## THE TASKS
• a. Reproduce the stretch of the mailing-list message on HTML for scholarly communication from "https://dokie.li/docs#html-patterns" through "https://dokie.li/ (a webpage)".
• b. Write the next part of the mailing-list message on HTML for scholarly communication, picking up after its final sentence.

## SOURCE DOCUMENT
Re: html for scholarly communication: RASH, Scholarly HTML or Dokieli? from Sarven Capadisli on 2017-09-10 (public-scholarlyhtml@w3.org from September 2017)

From: Sarven Capadisli <info@csarven.ca>
Date: Sun, 10 Sep 2017 11:35:26 +0200
To: public-scholarlyhtml@w3.org
Message-ID: <28257375-74f8-9783-dfed-1ee7011fc72f@csarven.ca>
On 2017-09-10 09:49, Ivan Herman wrote:
> I am afraid we are engaging in some sort of theoretical discussion here
> which will never end: do we want to use the full of HTML5 or do we want
> to define a smaller structure by restricting to a subset of HTML5? I
> would think that we would be a bit ahead of this after the experiment
> Benjamin proposed: let us take a few real articles from various fields
> and see how the score with the RASH and SH; it will become easier to
> have an idea.
> 
> Maybe one more step would be, for each of those to also see how easy it
> would be for some of these articles to be formatted via CSS (or maybe
> CSS+JavaScript) to the formats that are in use (ACM, IEEE, etc). I am
> particularly worried about the incredible differences in article
> reference formats out there, and how could one author a paper so that
> the content could be adapted to any existing requirements (there is a
> reason why BiBTex is a separate engine to LaTeX…)
Hi Ivan,

have you come across dokieli?

Allow me to introduce it to you in context of CSS. First, see some of
dokieli's HTML patterns:

https://dokie.li/docs#html-patterns

It is used for the following different kinds of documents, all with
different primary stylesheets (including print). Alternative stylesheets
can be triggered from the dokieli menu or through supporting
user-agents. There is *no* JavaScript requirement for the user-agent to
get a hold of the "data".

Articles:
* http://csarven.ca/dokieli-rww (scholarly article with dynamic annotations)
* http://csarven.ca/cooling-down-web-science (a pretty blog post)
* https://dokie.li/ (a webpage)
* https://linkedresearch.org/ (another webpage)
* https://www.w3.org/TR/ldn/ (a W3C specification)
* https://rhiaro.github.io/thesis/chapter1 (a thesis chapter)
* http://ceur-ws.org/Vol-1549/ (a workshop proceeding)
* http://semstats.org/2016/call-for-contributions (call for "papers")
* https://dokie.li/acm-sigproc-sp (ACM Authoring guidelines)
* https://dokie.li/lncs-splnproc (Springer/LNCS)
* https://data.gov.ie/strategy (Ireland's open data strategy)

Annotations:
* As you well know examples in https://www.w3.org/TR/annotation-html/
derived from dokieli's patterns.

Notifications:
* eg.
https://linkedresearch.org/annotation/csarven.ca/dokieli-rww/b6738766-3ce5-4054-96a9-ced7f05b439f

Plenty more at:

https://github.com/linkeddata/dokieli/wiki#examples-in-the-wild

with different scholarly articles containing various scholarly information.

Happy to report that we've covered a wider range of "scholarly
information" than anything else on the table here. If that's an
incorrect assumption, people can come forward with URLs to existing work.

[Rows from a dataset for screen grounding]
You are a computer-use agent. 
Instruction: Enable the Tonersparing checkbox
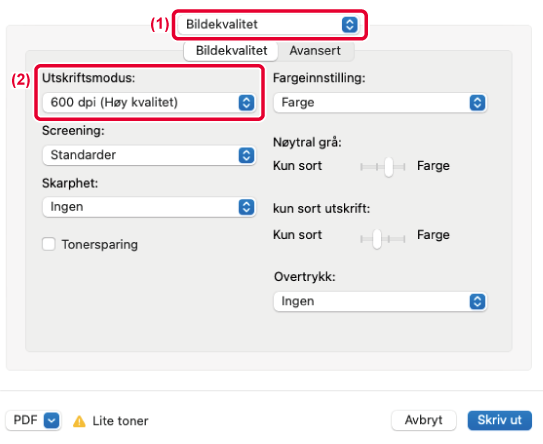pos(48,244)
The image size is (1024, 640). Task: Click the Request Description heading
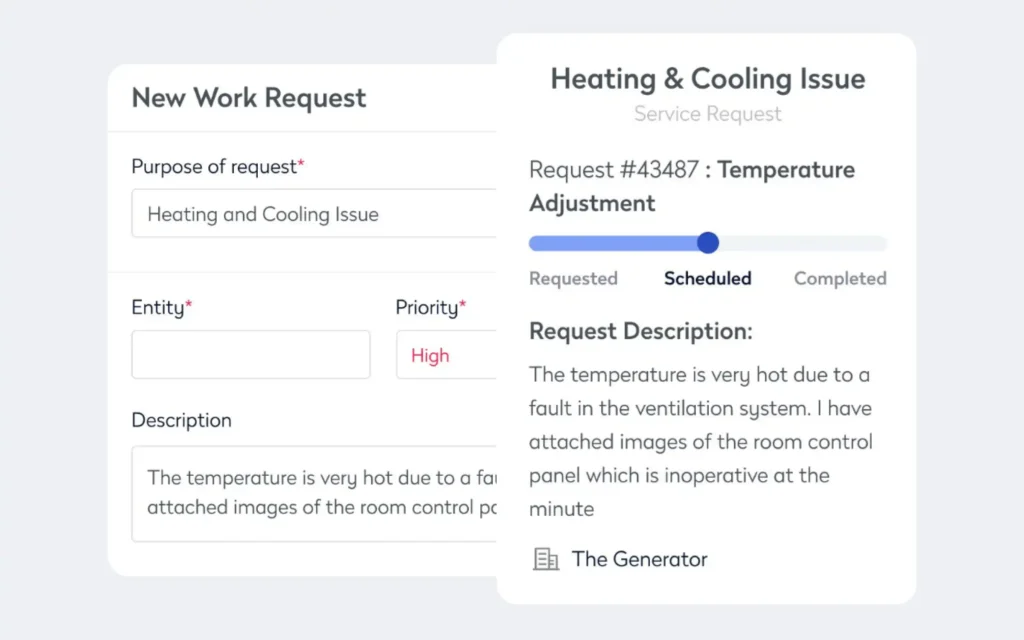[x=640, y=331]
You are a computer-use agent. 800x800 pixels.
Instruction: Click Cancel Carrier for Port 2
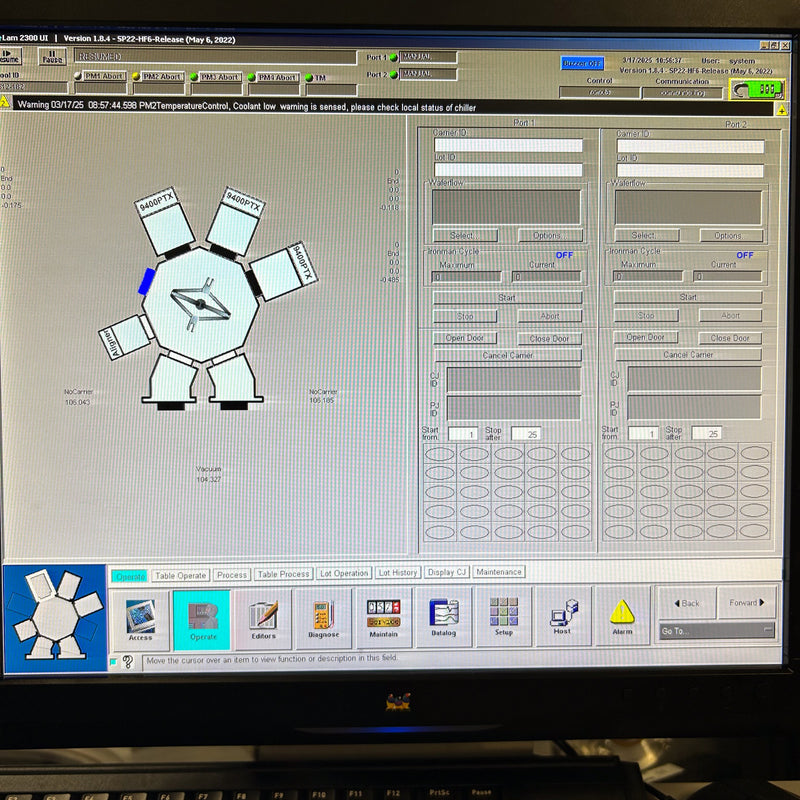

## ANSWERS IN ORDER
• a.
https://dokie.li/docs#html-patterns

It is used for the following different kinds of documents, all with
different primary stylesheets (including print). Alternative stylesheets
can be triggered from the dokieli menu or through supporting
user-agents. There is *no* JavaScript requirement for the user-agent to
get a hold of the "data".

Articles:
* http://csarven.ca/dokieli-rww (scholarly article with dynamic annotations)
* http://csarven.ca/cooling-down-web-science (a pretty blog post)
* https://dokie.li/ (a webpage)

• b.
So, are the HTML patterns documented flexible enough to handle different
cases, including scholarly information? Evidence suggests it to be the
case. Happy to improve where necessary as always. It is not bullet
proof. The patterns have come to a point (certainly not the end) where a
range of things can be expressed without arbitrary or artificial
constraints set. So, I'm having a hard time buying the argument for any
subsetting unless one has the intention for the information to work
*only* under certain 1) tools and 2) versions - let's face it, the
minute we draw the line what's allowed and not allowed, that has to be
dealt with straight on.

For dokieli (in case the /docs is a boring read, nor do I expect anyone
to read it, ... at the risk of repeating myself):

* Information is human and machine-readable to the greatest extent possible.
* Consuming core information does not require JavaScript and gives the
lowest barrier for any consuming agent. Heck, try it out with links/lynx
and compare it with whatever is brought to table in this mailing list.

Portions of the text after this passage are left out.